Yang Pan-chyr (楊泮池): Doctors are dissatisfied with their long work hours, the imbalance between work and leisure, the non-ideal wages-to-work ratio, lack of guarantees on occupational hazards and subsequent lawsuits.

To make changes to all these things, our medical field truly needs some reforms.

I support the motion to cut down on the 88-hour workweek that is currently employed. Doctors should not have to work such long hours, as tiredness diminishes the quality of medical services. There really is a need for more reasonable work hours as well as work environment regulations.

According to a study on work hours for Taiwan’s 40,000 medical staff, surgeons had the highest number of work hours — at a maximum of 15 hours per day (based on a five-day workweek) — followed by general medicine, obstetrics and gynecology, general pediatrics and emergency room doctors.

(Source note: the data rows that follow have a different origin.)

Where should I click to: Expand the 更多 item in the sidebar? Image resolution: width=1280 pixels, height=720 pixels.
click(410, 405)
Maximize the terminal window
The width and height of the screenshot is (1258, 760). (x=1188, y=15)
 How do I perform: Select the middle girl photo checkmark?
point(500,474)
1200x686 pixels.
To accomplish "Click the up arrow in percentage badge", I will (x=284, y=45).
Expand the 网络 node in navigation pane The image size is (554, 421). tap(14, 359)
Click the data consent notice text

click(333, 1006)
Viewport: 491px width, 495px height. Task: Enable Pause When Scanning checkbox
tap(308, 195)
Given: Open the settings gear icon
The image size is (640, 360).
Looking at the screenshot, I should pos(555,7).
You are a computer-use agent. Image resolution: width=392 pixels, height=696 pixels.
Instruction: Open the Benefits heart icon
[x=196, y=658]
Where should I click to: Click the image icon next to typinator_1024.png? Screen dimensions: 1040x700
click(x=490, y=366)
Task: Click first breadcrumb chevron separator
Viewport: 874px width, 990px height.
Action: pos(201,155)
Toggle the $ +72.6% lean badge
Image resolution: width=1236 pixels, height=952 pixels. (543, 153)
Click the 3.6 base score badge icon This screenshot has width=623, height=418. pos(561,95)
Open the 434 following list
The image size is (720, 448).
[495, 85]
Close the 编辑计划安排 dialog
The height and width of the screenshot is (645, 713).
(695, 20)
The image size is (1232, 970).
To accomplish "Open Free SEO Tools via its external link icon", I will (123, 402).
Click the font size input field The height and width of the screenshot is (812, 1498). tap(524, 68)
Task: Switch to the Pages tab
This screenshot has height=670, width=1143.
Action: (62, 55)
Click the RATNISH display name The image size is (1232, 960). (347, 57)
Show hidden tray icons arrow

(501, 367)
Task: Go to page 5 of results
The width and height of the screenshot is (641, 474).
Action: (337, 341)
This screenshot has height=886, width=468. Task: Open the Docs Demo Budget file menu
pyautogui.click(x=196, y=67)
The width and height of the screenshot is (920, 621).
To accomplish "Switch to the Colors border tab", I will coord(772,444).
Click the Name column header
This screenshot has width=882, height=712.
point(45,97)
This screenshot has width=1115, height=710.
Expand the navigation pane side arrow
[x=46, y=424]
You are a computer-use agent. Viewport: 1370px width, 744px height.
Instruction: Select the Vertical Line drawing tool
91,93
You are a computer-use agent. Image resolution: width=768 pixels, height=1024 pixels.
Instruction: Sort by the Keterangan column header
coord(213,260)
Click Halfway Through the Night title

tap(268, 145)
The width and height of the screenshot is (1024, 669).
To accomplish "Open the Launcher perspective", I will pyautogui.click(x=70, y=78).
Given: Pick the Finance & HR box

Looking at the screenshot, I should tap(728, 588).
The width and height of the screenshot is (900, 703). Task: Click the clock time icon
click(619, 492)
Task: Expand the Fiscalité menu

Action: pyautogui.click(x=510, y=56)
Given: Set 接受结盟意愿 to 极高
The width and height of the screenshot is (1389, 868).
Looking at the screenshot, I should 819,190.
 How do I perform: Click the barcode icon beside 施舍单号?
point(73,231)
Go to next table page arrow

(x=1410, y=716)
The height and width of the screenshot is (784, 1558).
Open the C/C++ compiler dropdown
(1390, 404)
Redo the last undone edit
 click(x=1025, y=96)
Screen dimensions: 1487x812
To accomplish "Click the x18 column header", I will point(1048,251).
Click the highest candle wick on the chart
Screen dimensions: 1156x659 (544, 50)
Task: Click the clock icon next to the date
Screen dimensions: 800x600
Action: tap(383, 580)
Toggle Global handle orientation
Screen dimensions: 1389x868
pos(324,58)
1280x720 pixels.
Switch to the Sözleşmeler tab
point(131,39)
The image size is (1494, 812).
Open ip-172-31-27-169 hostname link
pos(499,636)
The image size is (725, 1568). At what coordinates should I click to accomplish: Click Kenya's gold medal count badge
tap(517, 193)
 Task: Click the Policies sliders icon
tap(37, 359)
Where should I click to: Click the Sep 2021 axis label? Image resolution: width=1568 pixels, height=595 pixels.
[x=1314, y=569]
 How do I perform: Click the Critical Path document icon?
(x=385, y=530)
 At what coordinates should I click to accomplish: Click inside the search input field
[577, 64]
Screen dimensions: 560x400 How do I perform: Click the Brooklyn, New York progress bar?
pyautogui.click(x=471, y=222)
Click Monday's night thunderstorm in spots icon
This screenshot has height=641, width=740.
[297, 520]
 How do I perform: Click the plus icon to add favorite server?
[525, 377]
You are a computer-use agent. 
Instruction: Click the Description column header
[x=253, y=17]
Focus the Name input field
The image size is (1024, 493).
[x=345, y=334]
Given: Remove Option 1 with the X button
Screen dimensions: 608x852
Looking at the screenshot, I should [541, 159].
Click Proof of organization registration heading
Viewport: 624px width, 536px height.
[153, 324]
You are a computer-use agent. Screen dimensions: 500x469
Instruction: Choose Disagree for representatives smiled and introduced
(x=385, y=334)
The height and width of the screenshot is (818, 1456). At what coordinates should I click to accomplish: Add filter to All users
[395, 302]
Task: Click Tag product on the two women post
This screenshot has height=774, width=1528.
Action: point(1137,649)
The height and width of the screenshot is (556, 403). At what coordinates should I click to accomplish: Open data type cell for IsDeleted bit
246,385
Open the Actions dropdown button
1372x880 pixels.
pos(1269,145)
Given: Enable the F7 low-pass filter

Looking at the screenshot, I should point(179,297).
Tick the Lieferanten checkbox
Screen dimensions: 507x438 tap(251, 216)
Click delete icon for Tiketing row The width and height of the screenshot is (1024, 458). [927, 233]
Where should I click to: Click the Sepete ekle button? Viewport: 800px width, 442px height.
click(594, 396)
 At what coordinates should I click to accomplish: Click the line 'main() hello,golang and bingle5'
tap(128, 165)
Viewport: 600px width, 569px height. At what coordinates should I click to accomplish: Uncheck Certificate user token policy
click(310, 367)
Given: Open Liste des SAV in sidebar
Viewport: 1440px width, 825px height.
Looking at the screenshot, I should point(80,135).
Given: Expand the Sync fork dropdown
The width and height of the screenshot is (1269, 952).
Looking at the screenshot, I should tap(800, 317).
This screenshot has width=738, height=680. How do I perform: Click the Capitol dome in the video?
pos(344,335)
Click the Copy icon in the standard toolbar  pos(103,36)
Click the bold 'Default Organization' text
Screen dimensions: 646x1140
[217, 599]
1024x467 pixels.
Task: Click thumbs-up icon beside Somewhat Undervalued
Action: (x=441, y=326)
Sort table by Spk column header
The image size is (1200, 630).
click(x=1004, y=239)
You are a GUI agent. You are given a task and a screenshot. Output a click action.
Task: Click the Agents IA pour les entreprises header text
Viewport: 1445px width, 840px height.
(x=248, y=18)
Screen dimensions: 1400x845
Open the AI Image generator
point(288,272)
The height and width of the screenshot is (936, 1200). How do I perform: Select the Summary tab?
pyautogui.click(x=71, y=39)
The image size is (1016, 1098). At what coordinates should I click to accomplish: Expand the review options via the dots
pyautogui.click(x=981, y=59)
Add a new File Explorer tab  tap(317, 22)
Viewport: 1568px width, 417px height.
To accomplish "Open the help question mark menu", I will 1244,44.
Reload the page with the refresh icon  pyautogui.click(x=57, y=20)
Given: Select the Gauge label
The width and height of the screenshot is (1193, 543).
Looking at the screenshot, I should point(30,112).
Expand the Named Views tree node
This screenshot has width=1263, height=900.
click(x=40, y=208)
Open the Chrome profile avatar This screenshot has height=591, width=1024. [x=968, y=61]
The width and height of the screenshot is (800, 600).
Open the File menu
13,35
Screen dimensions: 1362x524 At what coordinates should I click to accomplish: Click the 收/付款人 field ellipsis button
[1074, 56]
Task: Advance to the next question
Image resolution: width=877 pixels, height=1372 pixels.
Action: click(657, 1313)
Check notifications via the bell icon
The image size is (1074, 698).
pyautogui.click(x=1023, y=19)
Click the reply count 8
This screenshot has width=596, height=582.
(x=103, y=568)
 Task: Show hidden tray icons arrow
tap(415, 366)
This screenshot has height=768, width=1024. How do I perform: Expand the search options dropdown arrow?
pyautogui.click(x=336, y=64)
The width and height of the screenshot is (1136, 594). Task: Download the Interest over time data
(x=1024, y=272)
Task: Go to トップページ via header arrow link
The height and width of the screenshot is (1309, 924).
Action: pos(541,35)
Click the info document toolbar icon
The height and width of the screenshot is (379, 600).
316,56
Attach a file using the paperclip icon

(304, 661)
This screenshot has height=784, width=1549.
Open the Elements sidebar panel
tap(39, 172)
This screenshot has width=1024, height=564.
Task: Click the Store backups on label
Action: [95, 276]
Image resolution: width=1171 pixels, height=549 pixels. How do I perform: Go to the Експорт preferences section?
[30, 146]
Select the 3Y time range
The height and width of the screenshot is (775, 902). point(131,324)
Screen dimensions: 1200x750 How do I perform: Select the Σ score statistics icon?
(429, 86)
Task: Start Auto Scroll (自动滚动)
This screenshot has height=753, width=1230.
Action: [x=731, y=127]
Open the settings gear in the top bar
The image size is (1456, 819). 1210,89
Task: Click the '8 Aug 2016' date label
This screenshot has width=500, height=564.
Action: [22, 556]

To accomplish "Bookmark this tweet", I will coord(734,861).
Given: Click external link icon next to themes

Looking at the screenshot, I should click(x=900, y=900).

All five divisions are important medical fields, and all five are facing severe personnel shortages. These divisions are all high-stress and high-risk, both in terms of their job and in terms of legal troubles that come with the job.

Many doctors are more willing to transfer into low-risk divisions, such as cosmetic surgery.

Consequently, in all five fields, and more so in rural hospitals, people are working longer hours because of staff shortages.

LT: The plan to extend the Labor Standards Act (勞動基準法) to cover doctors was opposed by the Ministry of Health and Welfare and the Ministry of Labor during the former Chinese Nationalist Party (KMT) administration, yet now the KMT, as an opposition party, is looking to expedite the inclusion of doctors under the act. What changes to the medical environment are experts worried about?

  Yang: The [planned] inclusion of doctors under the Labor Standards Act would not necessarily resolve the sweatshop conditions doctors are working under. Most problems should be resolved by fine-tuning existing measures, such as the National Health Insurance (NHI) program payout scheme, the establishment of a medical dispute law and occupational insurance for doctors.

If we are unable to attain solutions based on our problems, and also fail to plan for expansive set measures, then including doctors under the act would only serve to shorten doctors’ work hours on paper while creating more problems.

The act’s regulations on work hours are too uniform and do not take into consideration whether individuals are interns or visiting staff. If, for example, a resident doctor is eligible under the act, their workweek would be capped at 40 hours, with an average eight-hour day, or 12-hour maximum, and other limitations placed on them.

If doctors who attend to patients or perform surgery are limited to eight-hour workdays, the nation would see a serious impact on the quality of medical provisions.

A doctor’s job is to save lives and treat illnesses; however, these things do not happen at fixed times. Imagine a doctor that is supposed to operate on two patients, but is forced to leave in the middle of the operation because they need to clock out of work; is the hospital going to have doctors take turns at the operation table?

Additionally, the reduced work hours for doctors would also see fewer people attended to. Will patients accept it if hospitals were to announce a decreased service capacity and ask patients to vacate their sick beds? The situation would also cause longer waiting times for patients, which would directly impact citizens’ rights to receive medical treatment.